I have been keen to see the Himalayas and central Asia for years. I could have booked a flight and just explored them. However it felt like cheating and I feel so guilty as I really fly too much. It challenged me to find a way to see places but not harm the environment in doing so. It therefore made sense to just cycle there.
I figured that by getting the right lightweight and fast bike I could do it quite quickly too. The Kinesis bike I am riding has been perfect for doing that. The other factor was that I love photography and what better way to take great pictures than cycle into some stunning places?
How did your friends and family respond when you said you were doing this challenge?
I guess they are getting used to it. I just felt the need to do one truly epic bike ride and hopefully everyone understands that.
There are so many causes and charities out there that you can support. What made you choose The DoNation?
I originally wanted to create a green pledge section on my blog to get people to make changes to their lifestyle after (hopefully!) they were inspired by my trip. A friend then showed me The DoNation and it was perfect for what I wanted to do.
It is a great idea as money just can’t buy our way out of climate change it needs action and The DoNation shows that perfectly. I also hope that by using my bike to visit so many cool sites I can show that flying and polluting so much to get to places is such a devaluing experience.
What do you hope to experience and learn from this trip a normal fuel guzzling tourist would not?
The beauty of cycle touring is the contact with the environment around you. Smiling at locals or being waved down for a cup of tea just doesn’t happen in a car. People always want to stop for a chat when you’re on a bike too and we learn so much from people.
Seeing wild fruit like cherries, apples, plums and figs and stopping in the sun to eat is another part of cycling through Europe. The smells of the world around us can be often over looked but riding past verges of herbs, fields of flowers or even smelly pigs all add a dimension to the trip.

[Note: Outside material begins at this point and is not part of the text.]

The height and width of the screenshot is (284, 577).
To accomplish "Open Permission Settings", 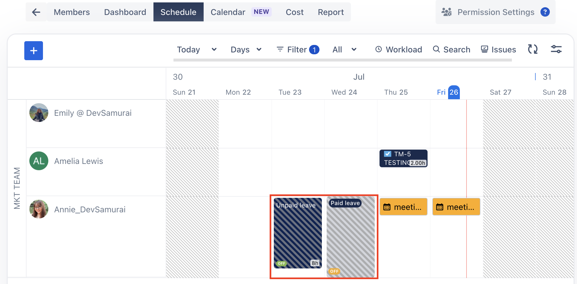I will click(x=495, y=12).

I also love being able to cycle straight into city centres and explore the sites, no finding the train station, no airport waiting and no parking issues either. It’s by far the easiest method of exploring urban areas.

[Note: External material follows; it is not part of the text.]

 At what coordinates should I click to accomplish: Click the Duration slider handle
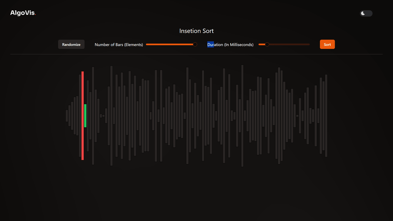[267, 45]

Is there anything you miss from home?!
I have lived overseas for 3 years now so I miss a number of things, mostly hanging out with friends and family. I miss good French bread and cheese from Chamonix too.
What’s your favourite way of passing time when you’re not on your bike?
Sleeping, eating and taking photos! That’s pretty much everything! I have also really enjoyed exploring various historic sites and taking the time to learn about the history of all the countries and cities we visit.
Can you give one memorable experience you’ve gained from the trip so far?
The highlight has been cycling across Romania. It is a fascinating country. The highlights were the traditional wooden villages that have stood still for centuries with horse and carts collecting the hay for each villager’s own cow or goat.
We also rode the Transfagarasan highway – a huge mountain pass in central Romania. The scenery and riding experience lived up to my high expectations of this famous road. Although our few days in Turkey so far have been simply amazing.
One poignant memory was also a Nigerian chap in Prague dressed as a sailor who I chatted to while he unenthusiastically tried selling boat trips. I told him I was cycling to China and I said “you think I’m crazy don’t you?” He replied “you’re normal the rest of us are crazy for not trying”.